[Saved data entries]
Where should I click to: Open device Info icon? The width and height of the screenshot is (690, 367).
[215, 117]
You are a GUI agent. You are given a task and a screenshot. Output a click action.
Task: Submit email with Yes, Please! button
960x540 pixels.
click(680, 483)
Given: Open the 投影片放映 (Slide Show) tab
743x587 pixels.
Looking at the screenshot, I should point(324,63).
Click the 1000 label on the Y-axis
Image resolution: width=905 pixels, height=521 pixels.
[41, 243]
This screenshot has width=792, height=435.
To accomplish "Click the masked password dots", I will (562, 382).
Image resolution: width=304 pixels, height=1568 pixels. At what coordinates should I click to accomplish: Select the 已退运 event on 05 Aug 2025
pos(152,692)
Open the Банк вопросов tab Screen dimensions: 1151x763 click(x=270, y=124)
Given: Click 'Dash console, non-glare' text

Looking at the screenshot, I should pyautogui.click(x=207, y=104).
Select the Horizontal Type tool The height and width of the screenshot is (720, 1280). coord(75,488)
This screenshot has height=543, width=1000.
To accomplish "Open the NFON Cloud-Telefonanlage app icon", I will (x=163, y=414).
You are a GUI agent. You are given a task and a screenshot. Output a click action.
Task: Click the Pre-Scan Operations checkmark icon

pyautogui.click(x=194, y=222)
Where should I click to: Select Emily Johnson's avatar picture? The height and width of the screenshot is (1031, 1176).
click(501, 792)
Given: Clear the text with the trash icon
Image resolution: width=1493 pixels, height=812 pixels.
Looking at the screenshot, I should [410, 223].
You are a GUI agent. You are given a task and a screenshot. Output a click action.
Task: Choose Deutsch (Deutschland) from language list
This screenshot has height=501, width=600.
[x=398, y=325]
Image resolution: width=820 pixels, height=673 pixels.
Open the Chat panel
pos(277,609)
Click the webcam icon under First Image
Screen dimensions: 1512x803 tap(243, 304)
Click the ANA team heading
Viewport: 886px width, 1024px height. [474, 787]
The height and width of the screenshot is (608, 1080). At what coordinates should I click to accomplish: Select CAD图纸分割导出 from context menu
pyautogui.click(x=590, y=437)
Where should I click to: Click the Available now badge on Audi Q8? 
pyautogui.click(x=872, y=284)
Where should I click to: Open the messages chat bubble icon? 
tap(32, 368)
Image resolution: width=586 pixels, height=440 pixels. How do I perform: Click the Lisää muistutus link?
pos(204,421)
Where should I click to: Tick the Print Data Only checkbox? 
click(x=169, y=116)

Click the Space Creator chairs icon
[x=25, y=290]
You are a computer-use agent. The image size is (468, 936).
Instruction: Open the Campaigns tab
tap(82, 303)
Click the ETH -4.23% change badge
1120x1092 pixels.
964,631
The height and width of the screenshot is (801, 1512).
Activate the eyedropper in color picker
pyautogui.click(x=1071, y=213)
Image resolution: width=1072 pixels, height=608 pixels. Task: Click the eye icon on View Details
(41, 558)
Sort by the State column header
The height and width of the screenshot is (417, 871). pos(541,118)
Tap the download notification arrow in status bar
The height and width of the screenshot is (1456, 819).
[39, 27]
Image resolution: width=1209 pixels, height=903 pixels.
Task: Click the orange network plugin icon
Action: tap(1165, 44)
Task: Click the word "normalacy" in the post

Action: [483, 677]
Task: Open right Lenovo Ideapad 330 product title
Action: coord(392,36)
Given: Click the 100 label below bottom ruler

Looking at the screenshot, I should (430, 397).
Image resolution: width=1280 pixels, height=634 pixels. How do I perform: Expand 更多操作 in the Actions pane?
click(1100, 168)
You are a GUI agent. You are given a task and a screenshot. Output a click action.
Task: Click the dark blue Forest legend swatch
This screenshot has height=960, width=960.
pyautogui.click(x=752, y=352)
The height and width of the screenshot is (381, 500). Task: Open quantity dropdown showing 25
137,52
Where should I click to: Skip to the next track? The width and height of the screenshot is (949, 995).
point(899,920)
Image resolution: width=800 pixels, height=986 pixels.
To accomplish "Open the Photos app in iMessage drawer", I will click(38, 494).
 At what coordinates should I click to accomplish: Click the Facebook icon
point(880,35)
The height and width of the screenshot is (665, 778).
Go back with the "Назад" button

Your task —
From the entries above, write out only the lines starting at the line that holds "Image resolution: width=1280" and ending at the line that holds "Task: Click the dark", keeping both and matching them exactly.

Your solution —
Image resolution: width=1280 pixels, height=634 pixels. How do I perform: Expand 更多操作 in the Actions pane?
click(1100, 168)
You are a GUI agent. You are given a task and a screenshot. Output a click action.
Task: Click the dark blue Forest legend swatch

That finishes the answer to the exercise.